- 1264 Просмотра
- Обсудить
У всех умов есть предел понимания, дальше которого они шагнуть уже сами не могут. Кто бы подумал, например, что поэт Гёте мог сочувствовать мысли о прорытии Суэцкого канала! Поэт объективный, пантеистический жрец разнообразного развития жизни, не мог понять, что все эти пути сообщения любимому им разнообразному развитию — гибель через то вавилонское смешение, которое от них происходит.

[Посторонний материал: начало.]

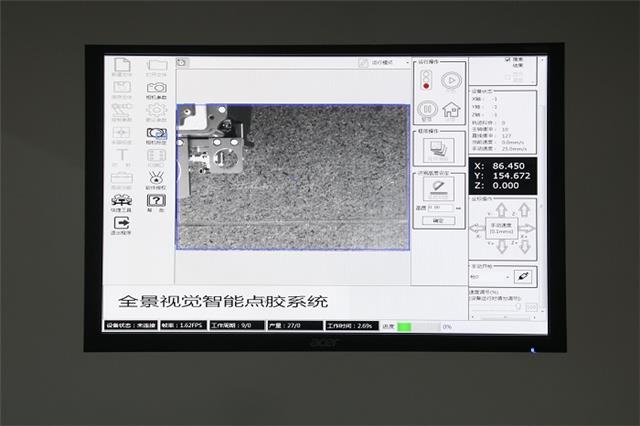Click the confirm button under height setting
The image size is (640, 426).
(437, 220)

Вот так и Данилевский. Он и не мог еще в то время понять, что весь эмансипационный период наш есть не что иное, как горький политический опыт, и что для будущего я самой России, и всего славянства предстоит неизбежно жестокий выбор между двумя путями: или создать в недрах своих новые формы определенной и ясной общинности и сословности (опять нечто вроде Платона), развить и утвердить над своим социальным миром нечто подобное той самой теократии, которую ищет и г. Соловьев (только не непременно в Риме, как он), или же вступить, после непродолжительной и неудачной реакции, снова на тот "пространный" путь, по которому шаг за шагом готовы вести нас наши "средние" западники в объятия интернациональной Европы (и уж, конечно, не в догматический и авторитетный Рим). И много, очень много с этой точки зрения фальшивого и необдуманного можно найти, к сожалению, в книге Данилевского. Сюда еще относится его доверчивое славянолюбие в тесном смысле, его вера в само племя славянское; тогда как нужна вера не в само это отрицательное племя, а в счастливое сочетание с ним всего того получужого, преимущественно восточного (а кое в чем и западного), которое заметнее в России, чем у других славян. Нужна вера в дальнейшее и новое развитие византийского (Восточного) христианства
(Православия), в плодотворность туранской примеси в нашу русскую кровь; отчасти и в православное intus-susceptio властной и твердой немецкой крови и т. д.
Чем больше в нас, славянах, будет физиологической примеси и чем больше в то же время религиозного единства между собой и бытового обособления от Запада, — тем лучше! Будет и гораздо больше идеализма для себя, и несколько больше той насильственности для других, на которую вовсе неосновательно нападают и сам Данилевский, и все остальные славянофилы. Я дальше надеюсь доказать, что и самому г. Соловьеву необходима некоторая доля этой насильственности в русских для его же собственных планов.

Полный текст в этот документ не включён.